TWM/1: What events in 2017 have had the biggest impact on your business and how are you dealing with them?

Oswaldo Cruz, chief executive, Fabio Perini: “There were two events that had the biggest impact for us. The first was the beginning of Digital Tissue, our digital strategy started in response to the Industry 4.0 concept and digital transformation. The fourth industrial revolution is now expected in the tissue industry; concepts like Smart manufacturing systems, Big Data analytics, product smartification are very central in the debate. “We are taking advantage of this opportunity in terms of our R&D. New processes and new technology have to be considered. Transforming Industry 4.0 into a real revolution will only be possible if the change starts with the basics: machines need to be intrinsically designed so that they’re capable of providing the necessary information. The second event was the acquisition by our group of MTC, Porcari, Italy, which established the Körber Tissue Business Area.

“With the addition of “folding” technology, we have now reinforced our position as a producer of complete converting and packaging lines due to Digital Tissue, and are now offering our customers the possibility of making intelligent factories that are interconnected worldwide.”

Giovacchino Giurlani, business technical director, Futura: “In mature markets tissue producers are looking closely at process optimisation and cost savings to be more effective and increase their competitiveness. At Futura, we see our relationship with tissue producers as “Partners in Performance” which is about supporting them in the daily challenges they face. The development of new solutions which we undertake at FuturaLab remains a core activity as it provides appropriate and cuttingedge technologies in terms of efficiency, safety and process control. But at the same time, we are working hard to provide  the best technical support through our new Customer Care division which is taking a more proactive approach than ever.”

Devrim Deniz, director, ICM Makina: “The biggest impact on our business during the last year was a substantial increase in orders due to high demand as well as our expansion into new markets. As a result, we are doubling our factory space and have hired new assembly workers and installation workers. We are also forming new agency contracts in the Far East and planning to open an office in Latin America for sales and service.”

Simone Torrini, area sales manager for Latin America and the Iberian Peninsula, Maflex: “The trust confirmed by our customers has been one of the most important inputs. 2017 ended with a solid confirmation of our constant growth.

“Customers who already own our machines have come back for further investments; outstanding results have also been achieved with new clients, who have chosen our lines for the first time.

“The quality and number of our references have been growing steadily over the years, so we think we can attribute our growth to the totality of the work done in 20 years of Maflex history, rather than focusing on some key events of last year.

“In some countries characterised by political instability, it is clear and understandable that projects are progressing slowly, but despite the most complex situations, several companies are still investing to be ready when the socio-economic situation will improve. Many countries in Latin America are in this situation, yet still we’re witnessing a growing interest from these markets. These signals make us feel the situation is undergoing a change and we are expecting a trend reversal in many nations as early as 2018.”

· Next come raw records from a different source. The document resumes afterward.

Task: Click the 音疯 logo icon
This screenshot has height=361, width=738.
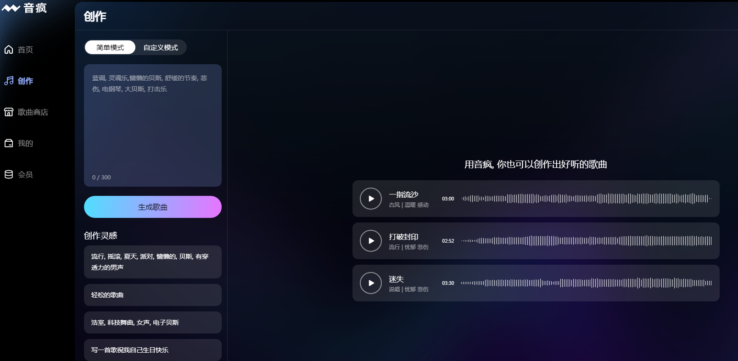Action: 11,8

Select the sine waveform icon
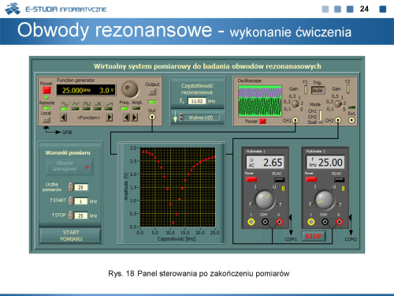click(65, 104)
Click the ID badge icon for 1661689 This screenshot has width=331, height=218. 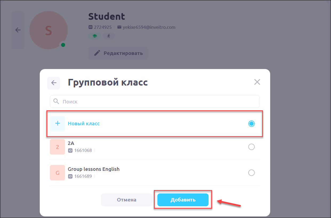click(70, 176)
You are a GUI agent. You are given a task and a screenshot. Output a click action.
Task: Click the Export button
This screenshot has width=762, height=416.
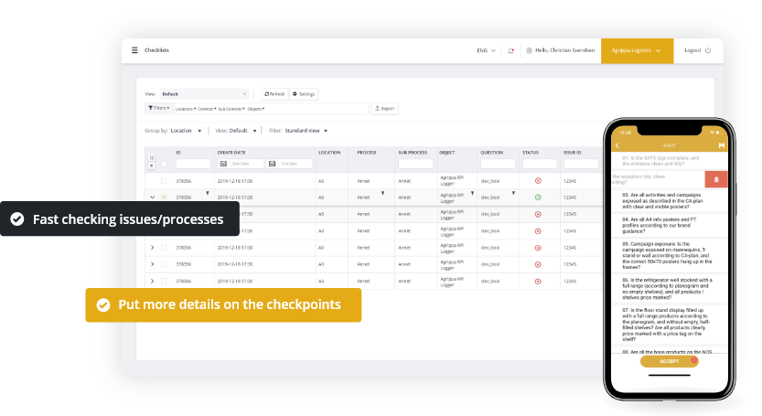[385, 108]
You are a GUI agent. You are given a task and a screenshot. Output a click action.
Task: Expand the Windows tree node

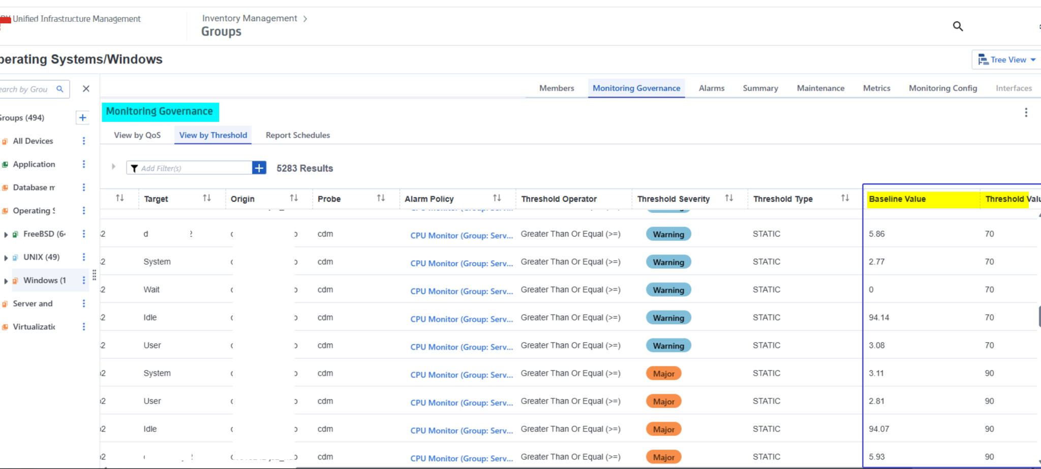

Pablo de La Fuente, commercial director, MTorres: “2017 showed really good signs of economic recovery almost worldwide. We have been involved in several new concrete projects and, luckily, in several cases, we got the trust of our customer to respond to their growing necessities in terms of additional finished product.”

Marco Calcagni, sales and marketing manager, Omet: “Tissue World Milan, which was the biggest event last year for the industry. Also Miac 2017 was a good show for us.”
TWM/2: What technical advancements are you focusing on in 2018 and 2019?

Cruz: “We will concentrate on developing digital technologies to help our customers increase production efficiencies and enable them to vertically integrate with their processes and their own value chain. The challenge our group faces is to
complete its existing portfolio of offers with digital elements, integrating them into the new Industry 4.0 environment with the aim of increasing customers’ performance. Performance improvements will create benefits directly for the  companies, and indirectly for the entire environment, which will benefit from the competitiveness of its players. In order to do so, integration between data analysis and production systems is fundamental to build an efficient organisation.
“Efficiency and performance of the entire production line are  also obtained due to our smart services that are tools used to implement a new and more effective and efficient approach towards machine maintenance and process improvement;  our newer conception of service consists of a bigger involvement of customers, who we provide the best solution for. Services such as our customer portal, weareable and expert online are just three examples today used by our customers to  maintain the highest efficiency of their assets.”

Giurlani: “Futura sees its role in the market as pushing the technological boundaries for all applications and markets.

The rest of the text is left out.